The trail to the river is
complete, mostly, though there are some rocks yet to be pushed into place
to keep erosion to a minimum. Though it's only 1/4 mile roundtrip, the
3-4 miles that accumulates each week on the thing adds up to make it the
highest source of hiking mileage I get these days. I'm eager to expand,
though. The next trail is likely to be a spur trail that will head up to
the high point of the land and over to a rock outcropping that overlooks
the river far below, a loop that should easily double the current length.
There's never any excuse to be bored here.
UPDATED JUNE 2011: New job in Wyoming, had to move, had to sell. Took my last trip down this trail on a calm, warm June evening around 5PM, the best time of day to hike it. Sure hard to leave something like this behind. Instantly my goal in life has become to somehow recover something similar to what I've just sold.
Aldo Leopold, in the latter pages of A Sand County Almanac, described the fifth and final component of his Conservation Ethic: "the sense of husbandry.
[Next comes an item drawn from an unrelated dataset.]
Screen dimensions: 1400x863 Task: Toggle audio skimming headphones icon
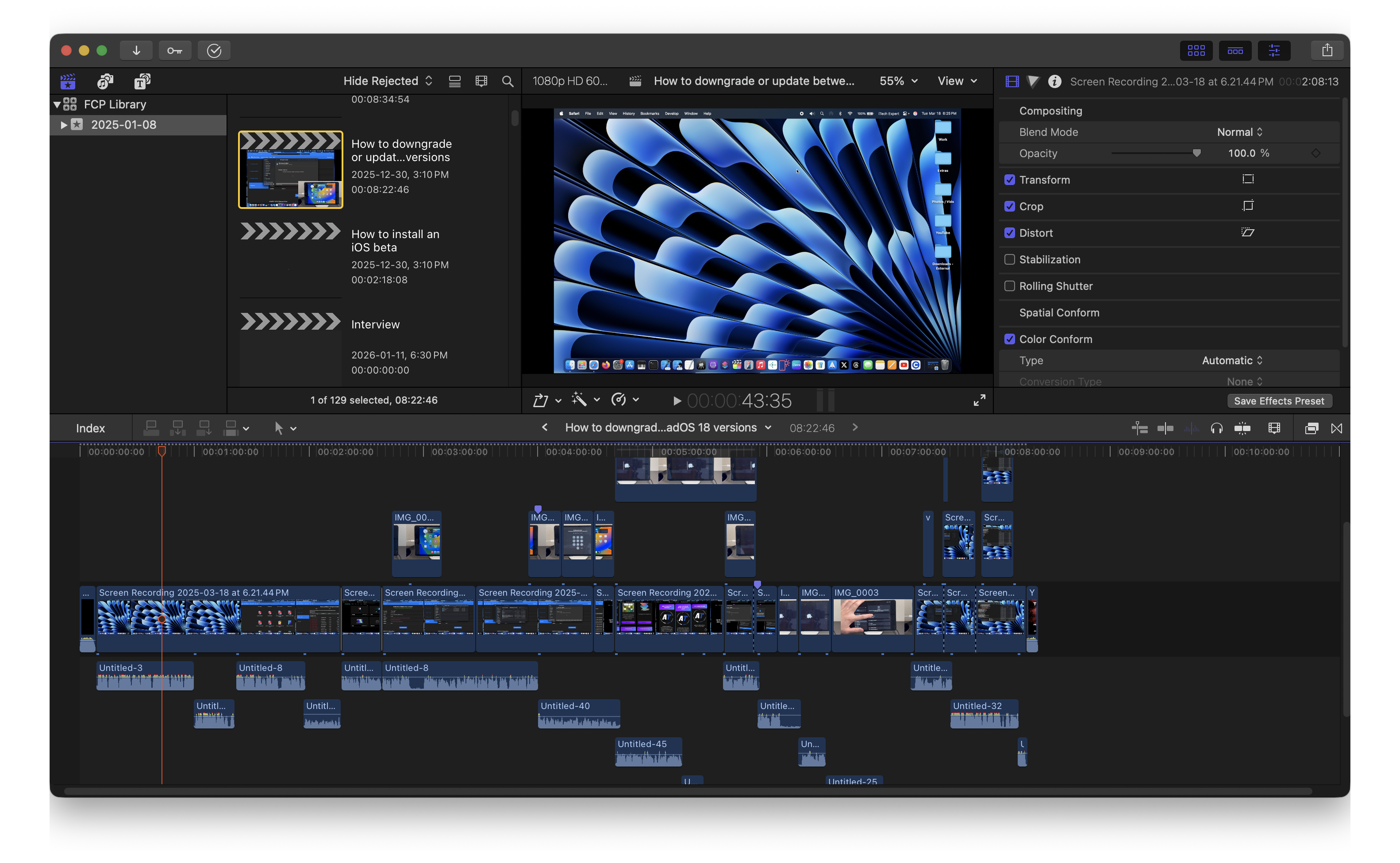(1216, 428)
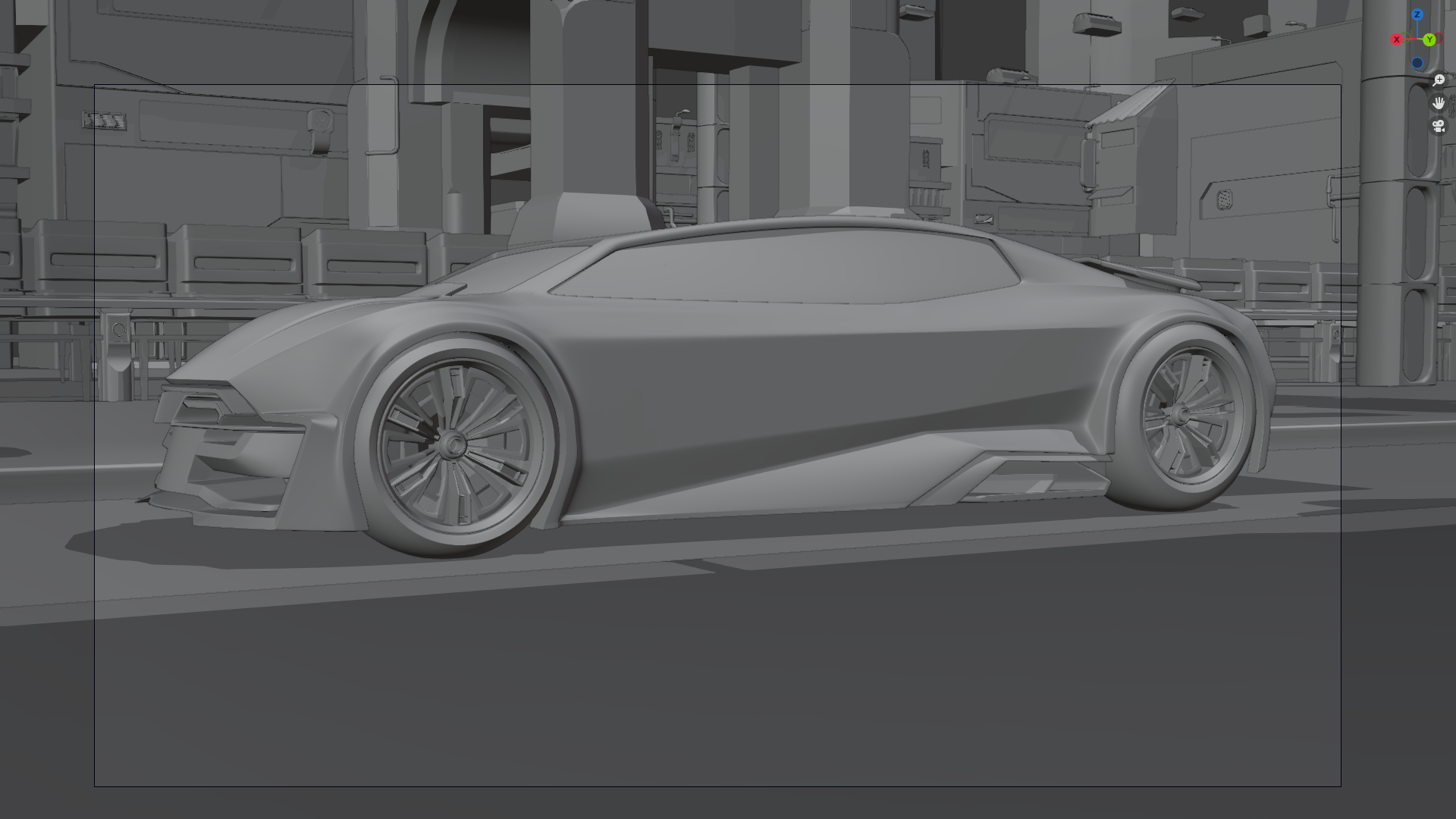
Task: Click the dark blue negative Z gizmo circle
Action: [x=1417, y=63]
It is unknown to the outdoorsman who works for conservation with his vote rather than with his hands. It is realized only when some art of management is applied to land by a person of perception. That is to say, its enjoyment is reserved for landholders too poor to buy their sport, and for administrators with a sharp eye and an ecological mind. The tourist who buys access to his scernery misses it altogether; " I think I can relate to this. Though only 7 acres in size, this little chunk of Tennessee brought more happiness than all other public trails in the National Forests and National Parks combined.